Why are they borrowing so much?
Saudi Arabia has stated to investors the risks it faces due to low oil prices. The details were included in a prospectus ahead of its scheduled Dollar bond issue. The three-tranche deal could potentially raise USD 15bn for the Kingdom. Shrinking Oil Incomes for the GCC states is a considerable issue with many members borrowing large sums to fill cash shortfalls. Bahrain recently completed the process with a USD2bn dual tranche which was well oversubscribed (USD7bn). One of the tranches was Sukuk which you can read about here: Is Shrinking Oil Income Prompting Sukuk Issuance?

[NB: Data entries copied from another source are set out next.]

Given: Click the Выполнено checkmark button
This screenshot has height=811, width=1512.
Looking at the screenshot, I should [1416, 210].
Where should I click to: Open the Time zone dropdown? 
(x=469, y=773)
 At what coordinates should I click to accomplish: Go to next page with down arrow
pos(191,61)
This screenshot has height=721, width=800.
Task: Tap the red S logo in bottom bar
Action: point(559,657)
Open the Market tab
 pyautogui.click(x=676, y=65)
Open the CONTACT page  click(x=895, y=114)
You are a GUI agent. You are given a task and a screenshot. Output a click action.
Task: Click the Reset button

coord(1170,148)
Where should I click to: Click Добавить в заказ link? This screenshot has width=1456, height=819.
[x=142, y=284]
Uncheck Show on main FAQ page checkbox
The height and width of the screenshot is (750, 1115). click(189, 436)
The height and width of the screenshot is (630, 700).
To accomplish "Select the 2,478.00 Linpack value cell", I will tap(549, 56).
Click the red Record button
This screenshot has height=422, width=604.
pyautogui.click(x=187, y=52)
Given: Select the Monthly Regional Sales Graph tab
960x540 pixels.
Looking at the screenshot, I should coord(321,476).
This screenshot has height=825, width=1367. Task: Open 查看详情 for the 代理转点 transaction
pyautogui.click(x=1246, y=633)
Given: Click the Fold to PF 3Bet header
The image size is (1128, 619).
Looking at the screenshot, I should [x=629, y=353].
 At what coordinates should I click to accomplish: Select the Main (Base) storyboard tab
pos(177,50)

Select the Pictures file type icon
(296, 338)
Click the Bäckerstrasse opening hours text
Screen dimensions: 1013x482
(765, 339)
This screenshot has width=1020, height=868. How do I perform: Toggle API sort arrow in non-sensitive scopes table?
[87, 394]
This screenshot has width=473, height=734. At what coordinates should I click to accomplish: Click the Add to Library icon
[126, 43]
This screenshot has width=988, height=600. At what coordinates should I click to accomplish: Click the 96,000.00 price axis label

The Saudi government expects the budget deficit for the year to be 326 billion Saudi riyals (USD87bn), or 13.5% of nominal gross domestic product (GNP). Saudi Arabia estimate its oil reserves are expected to last 70 years considering the average production level of about 10.2 million barrels a year. The deal comes at a time of strength for EM credit and oil, with funds still seeing strong inflows which should help to absorb the new bonds. However, newly-issued GCC Eurobonds could suffer as investors switch into the probable higher yielding Saudi bonds.
Who is in on the Deal?
The Kingdom of Saudi Arabia is rated A1 by Moody’s (stable) and AA- by Fitch (negative). It has mandated Citi, HSBC and J.P. Morgan as Joint Global Coordinators, to organize a series of fixed income investor meetings commencing this Wednesday, 12th October 2016. In addition, Bank of China, BNP PARIBAS, Deutsche Bank, Goldman Sachs, Morgan Stanley, MUFG, and NCB Capital, together with the Joint Global Coordinators, are mandated as Joint Lead Managers and Joint Bookrunners. Subject to market conditions, a debut Rule 144A/Reg S Senior Unsecured USD benchmark offering across 5, 10 and 30 year maturities under the Kingdom's GMTN Programme will follow. FCA/ICMA Stabilisation.